Nikah Beda Agama ( 1 ) | Saturday, September 24, 2005
KotaSantri.com : Tumbuhnya budaya kosmopolitan di berbagai kota besar di dunia telah mengakibatkan lingkup dan gerak pergaulan antar manusia menjadi lebih luas, plural dan beragam. Pergeseran nilai yang disebabkan kondisi lingkungan tersebut berlangsung dengan lebih dinamis dibandingkan era-era lampau. Pergeseran nilai ini tidak hanya terjadi pada pakem-pakem non keagamaan yang tidak dogmatis, bahkan sekat-sekat keagamaan yang relatif rapat dan tertutup untuk kompromi menjadi sasaran untuk direlevansikan.
Gejala pergeseran bahkan perubahan nilai akibat budaya kosmo yang berfokus berat pada objek material, ternyata telah menjangkiti pula kalangan umat Islam. Salah satu buahnya adalah keberanian kalangan muslimin atau muslimat untuk memilih person-person non-muslim sebagai pasangan hidup, padahal gejala ini sudah barang tentu dianggap sebagai sesuatu yang menyimpang dari konsep mainstream yang dianut masyarakat di negara dengan penduduk mayoritas Islam seperti Indonesia, hingga tak heran menimbulkan gejolak, reaksi keras sampai kelimbungan berpikir di kalangan masyarakat sekitar.
Dalam beberapa realitas pengalaman di kota-kota besar Indonesia akhir-akhir ini, pernikahan beda agama ini banyak terjadi justru di kalangan pemuda/pemudi Islam yang intelek dan memiliki pengetahuan keislaman yang lebih mapan dari rata-rata pemahaman kebanyakan orang Islam di Indonesia, meskipun ada juga separuh dari mereka berasal dari kalangan pemuda/pemudi Islam yang tumbuh besar di lingkungan keluarga yang sekuler atau kurang intensif membangun iklim keberagamaan secara kaffah dalam keluarganya.
Karena fenomena pernikahan beda agama itu ternyata banyak dilakukan oleh mereka yang dianggap khalayak di lingkungannya memiliki pemahaman lebih mendalam terhadap Islam dibandingkan rata-rata pemahaman umat, maka diperlukan sebuah usaha dini, semacam sparring idea, untuk kembali mengemukakan konsep syariat Islam yang jernih berkenaan dengan pernikahan beda agama yang melibatkan kaum muslimin wal muslimat. Pencerahan tersebut diawali dari pengumpulan asumsi yang mendukung serta asumsi yang menentang pernikahan beda agama di kalangan umat Islam untuk kemudian dikomparasikan dengan berbagai dalil agar seterusnya terbentuk sebuah bangun pikir atau ijtihad berlandaskan naluri fitrah, sehingga masalah pernikahan beda agama bisa disikapi secara jernih dan solusional di kalangan masyarakat Islam.

Baris Data »
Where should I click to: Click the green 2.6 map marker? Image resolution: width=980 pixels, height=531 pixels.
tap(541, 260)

--

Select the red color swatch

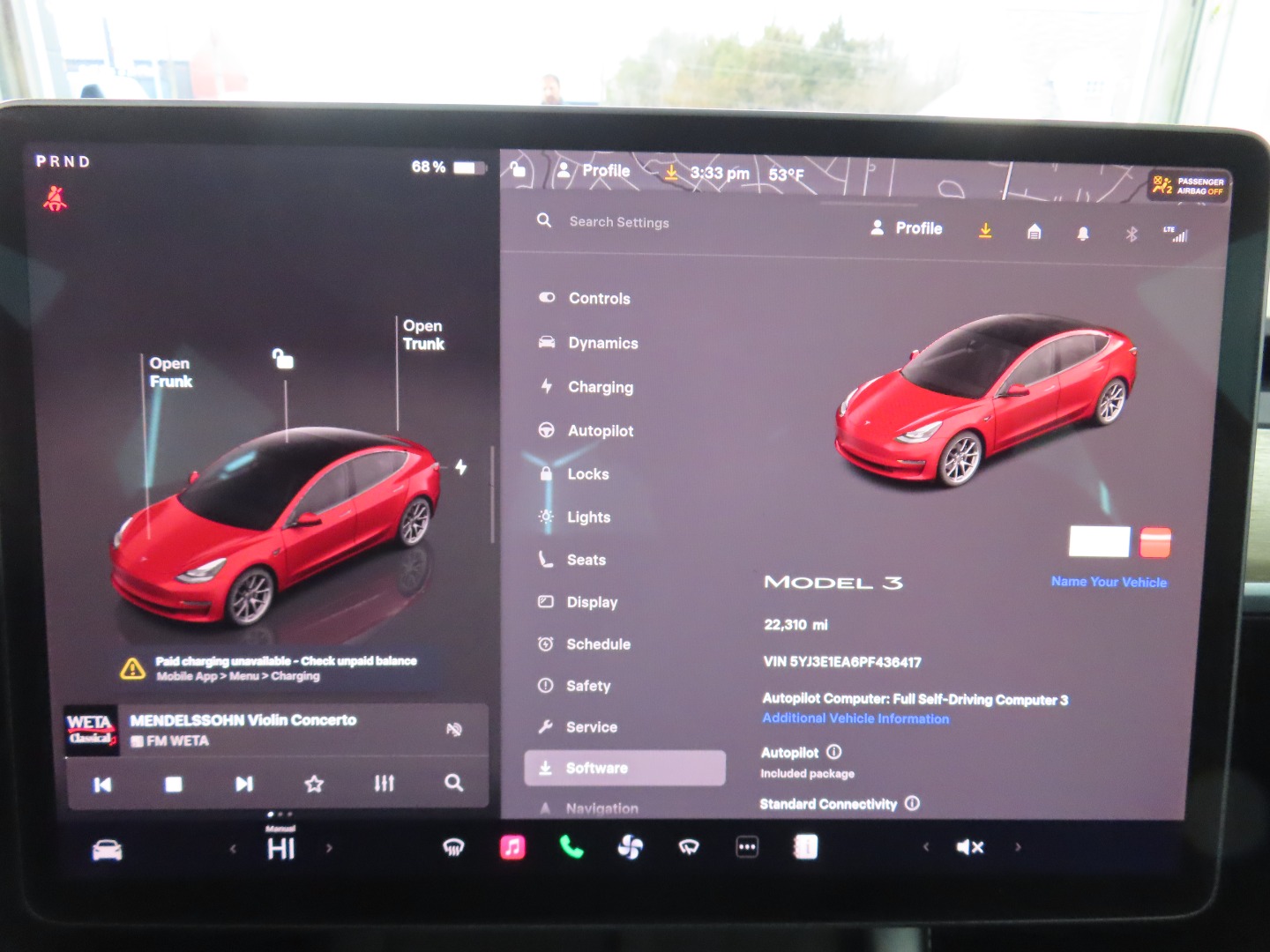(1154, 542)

Uraian Tugas » Cetak seluruh teks artikel tentang nikah beda agama di atas mulai dari "Karena fenomena pernikahan" terus ke bawah sampai "kalangan masyarakat Islam.", tanpa mengubah satu kata pun.

Jawaban Tugas »
Karena fenomena pernikahan beda agama itu ternyata banyak dilakukan oleh mereka yang dianggap khalayak di lingkungannya memiliki pemahaman lebih mendalam terhadap Islam dibandingkan rata-rata pemahaman umat, maka diperlukan sebuah usaha dini, semacam sparring idea, untuk kembali mengemukakan konsep syariat Islam yang jernih berkenaan dengan pernikahan beda agama yang melibatkan kaum muslimin wal muslimat. Pencerahan tersebut diawali dari pengumpulan asumsi yang mendukung serta asumsi yang menentang pernikahan beda agama di kalangan umat Islam untuk kemudian dikomparasikan dengan berbagai dalil agar seterusnya terbentuk sebuah bangun pikir atau ijtihad berlandaskan naluri fitrah, sehingga masalah pernikahan beda agama bisa disikapi secara jernih dan solusional di kalangan masyarakat Islam.